Access control origin issue when trying to get a image with Ajax

Question

First I tried to get the image normally with onload event etc, but canvas doesn't let me export it because it's "Tainted" or whatever.

So then I tried to get the image like the browser does (GET request), but it still doesn't let me get the data

var xhr = new XMLHttpRequest();
xhr.open('GET', url, true);
xhr.responseType = 'blob';
xhr.onload = function(e){
 if(this.status == 200){
   do things
 }       
};
xhr.send();

I don't understand why does this security limitation thing exists, if the browser can access the image directly? Isn't that the same thing as me getting the image data with javascript?

Answer 1

So then I tried to get the image like the browser does (GET request),

Canvas and XMLHttpRequest both use CORS to have permission to access data across different origins. The server you are requesting the data from must set CORS headers to grant that permission.

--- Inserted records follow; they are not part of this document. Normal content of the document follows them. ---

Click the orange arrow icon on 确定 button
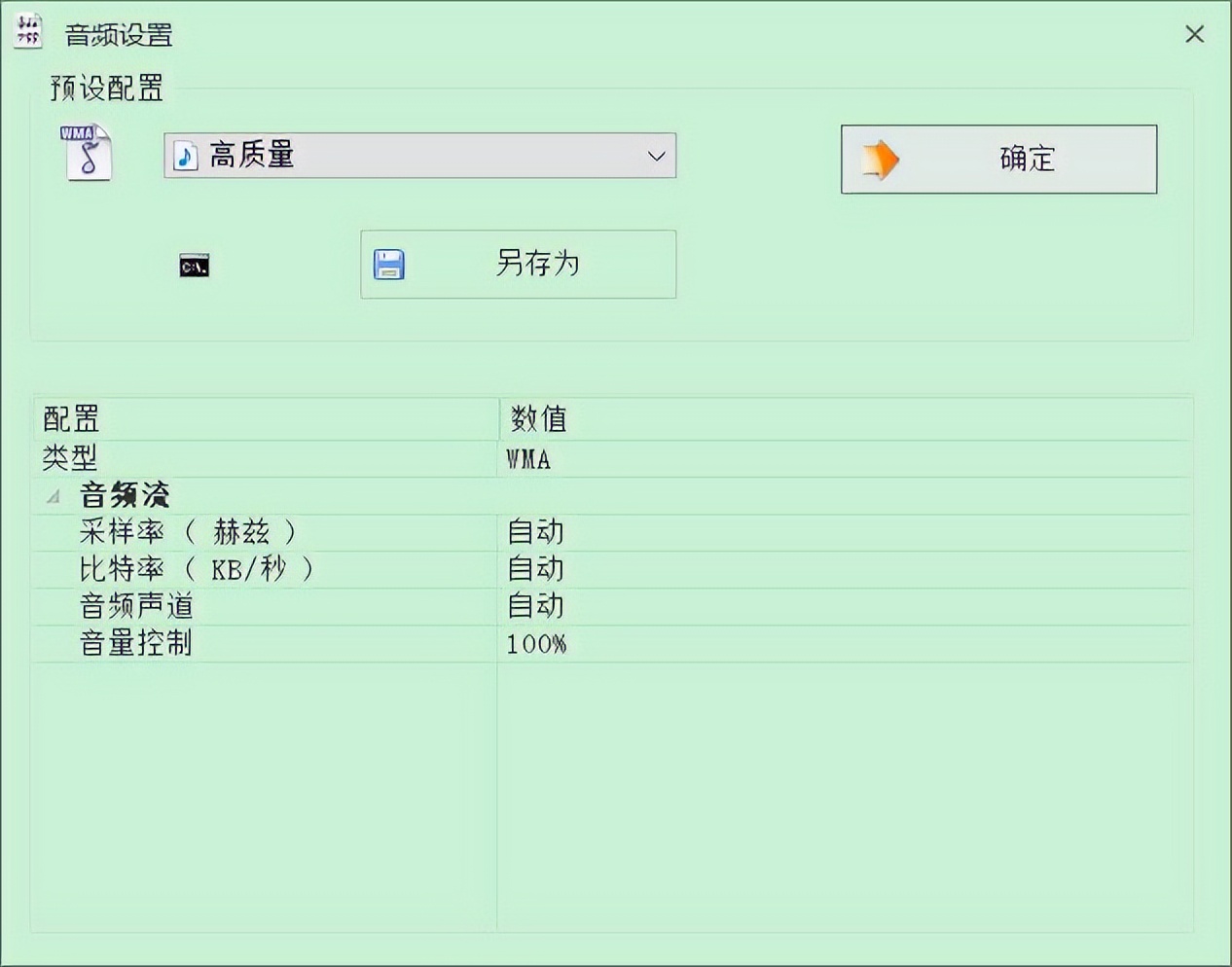The width and height of the screenshot is (1232, 967). tap(881, 159)
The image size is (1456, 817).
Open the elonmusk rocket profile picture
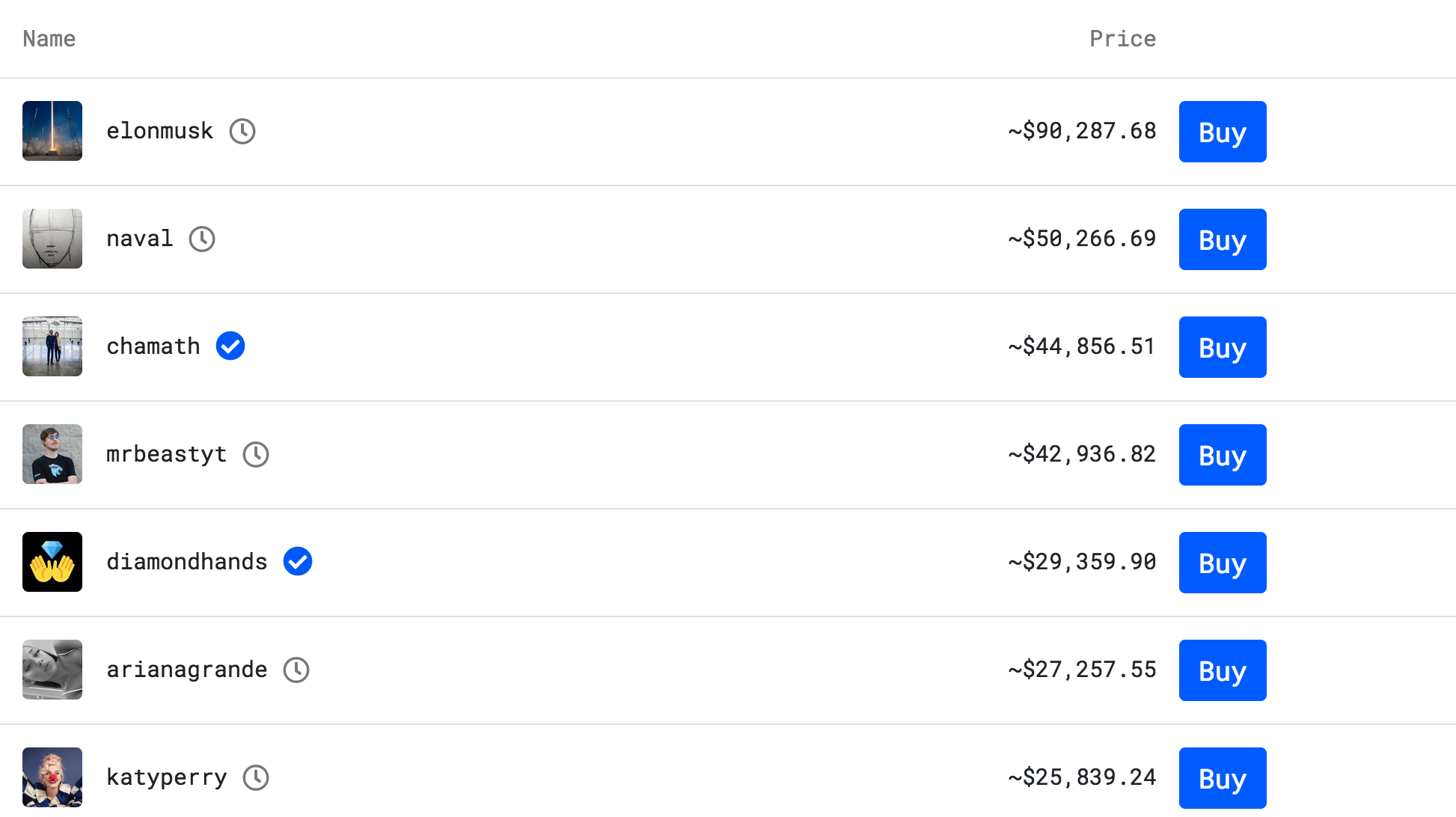click(52, 131)
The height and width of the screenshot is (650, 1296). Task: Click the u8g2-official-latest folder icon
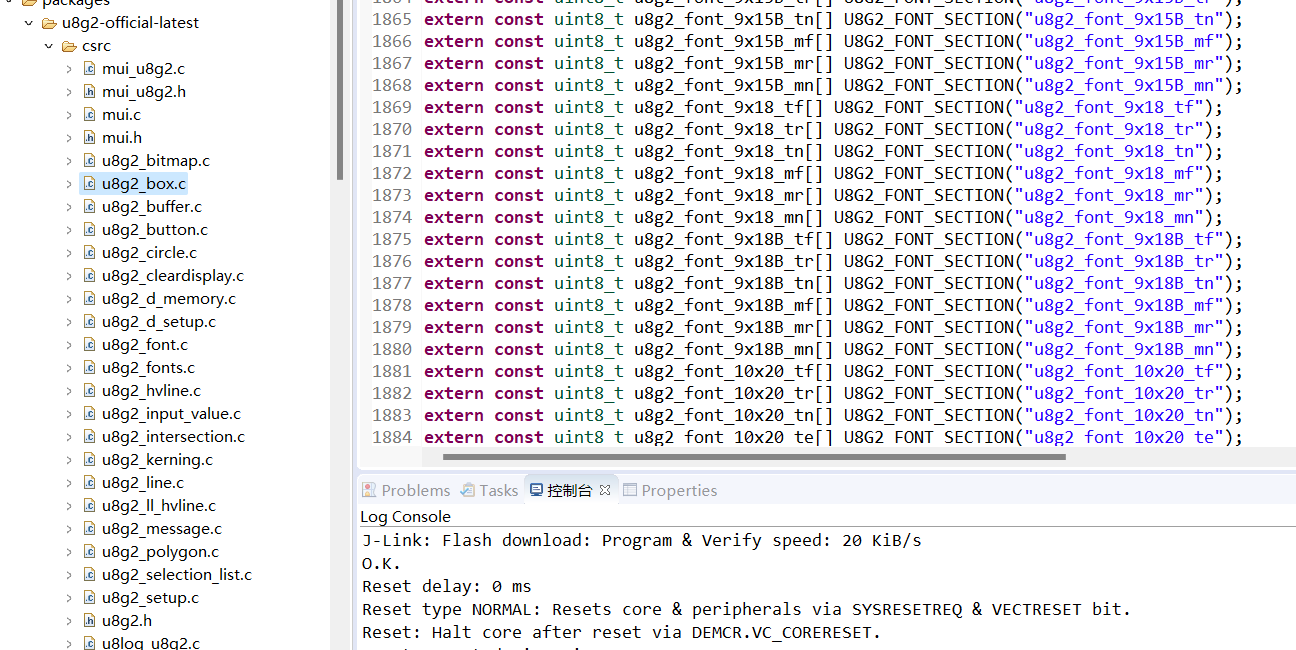tap(49, 23)
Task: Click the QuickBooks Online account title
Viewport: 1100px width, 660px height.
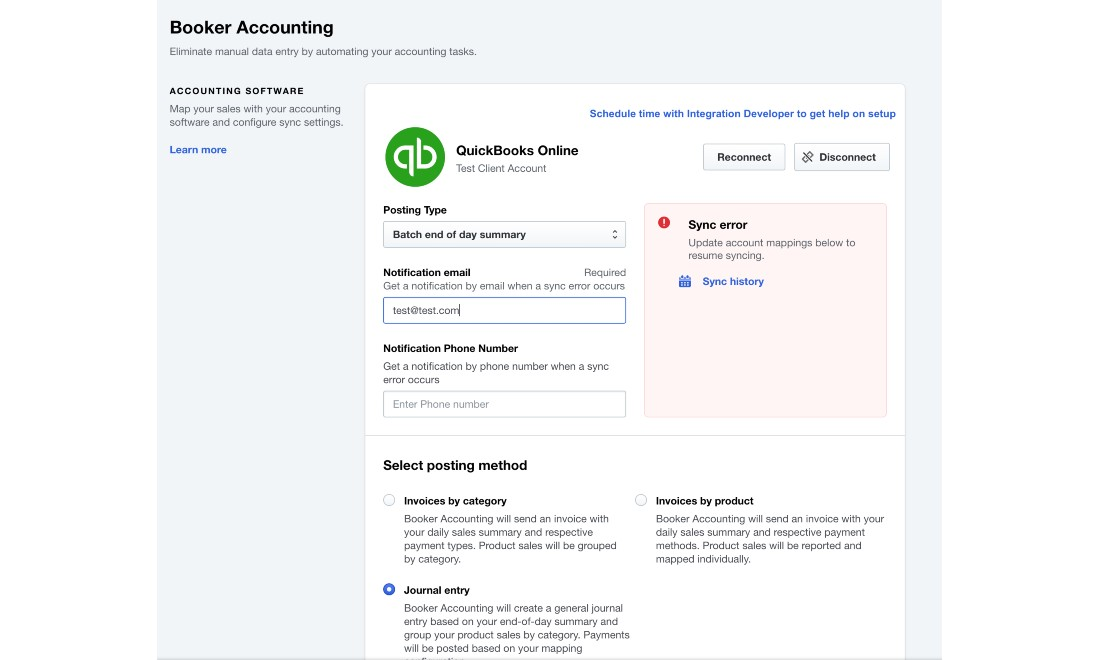Action: tap(517, 150)
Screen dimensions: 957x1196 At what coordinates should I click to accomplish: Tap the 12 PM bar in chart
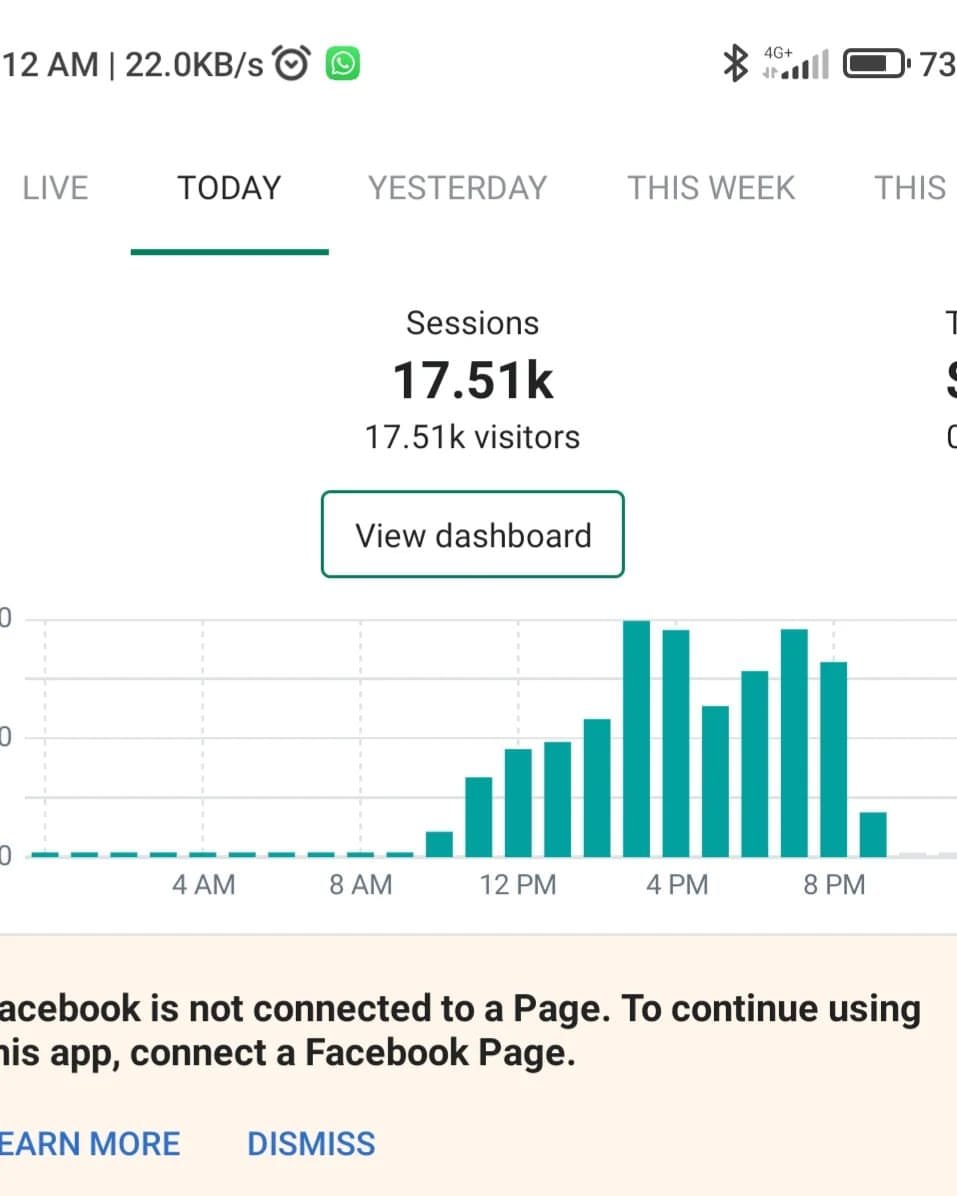click(x=518, y=802)
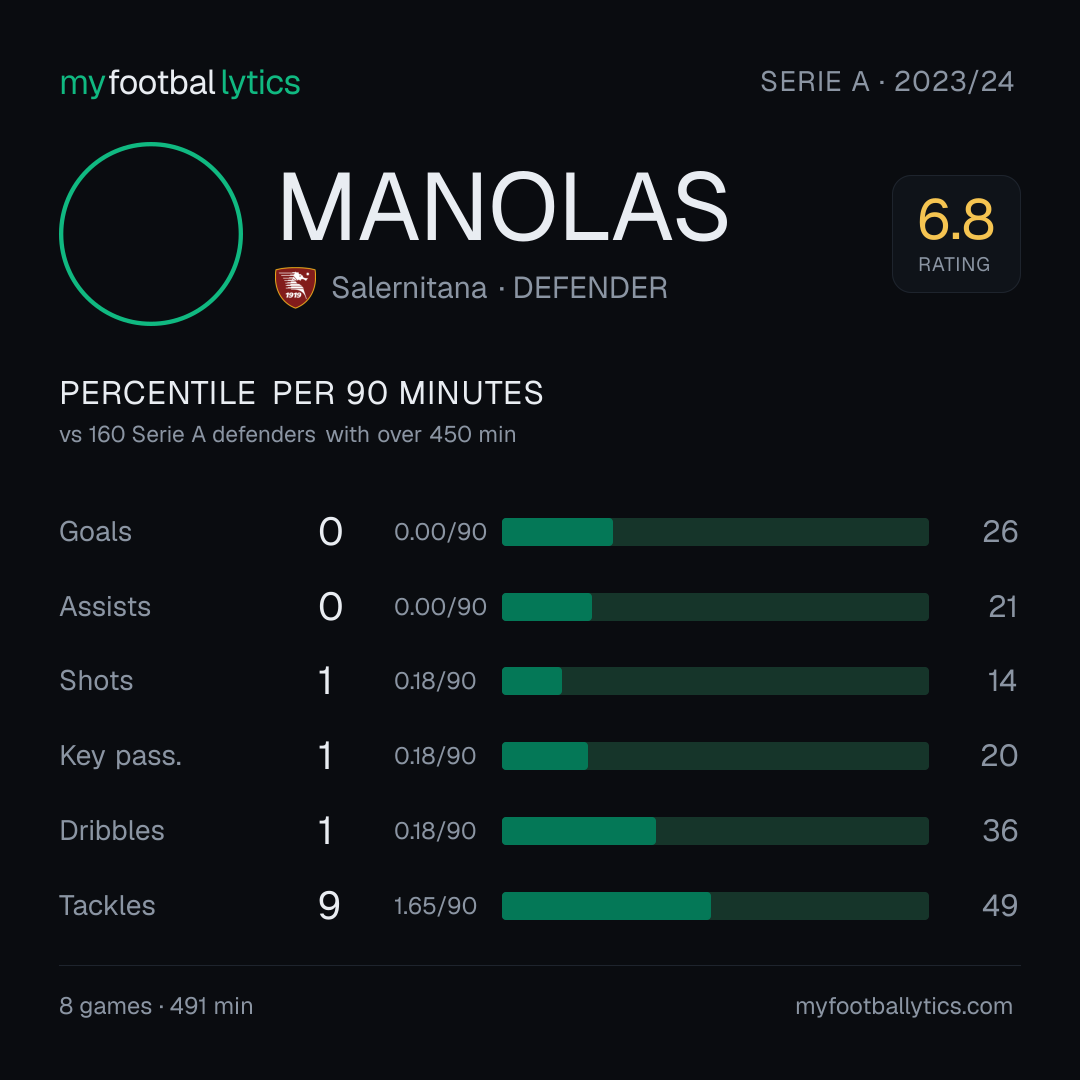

I don't understand why does this security limitation thing exists, if the browser can access the image directly? Isn't that the same thing as me getting the image data with javascript?

Accessing the image directly will display the image to the user.

Accessing the image with JavaScript will allow the author of the site to do whatever they like with the image data, including copying it to their own server.

The image might contain data that Joe Random Website shouldn't be able to copy (e.g. http://financial.intranet/my/secret/company/financial/chart.png) just by asking their visitors' browsers to get it instead of getting it directly.

That data might be protected by IP checking, network routing, HTTP Auth, Cookies, or a host of other security restrictions that the browser can be set up for. If any site can get their visitors' browsers to make requests on their behalf, then any site can impersonate any one of their visitors and get access to secrets.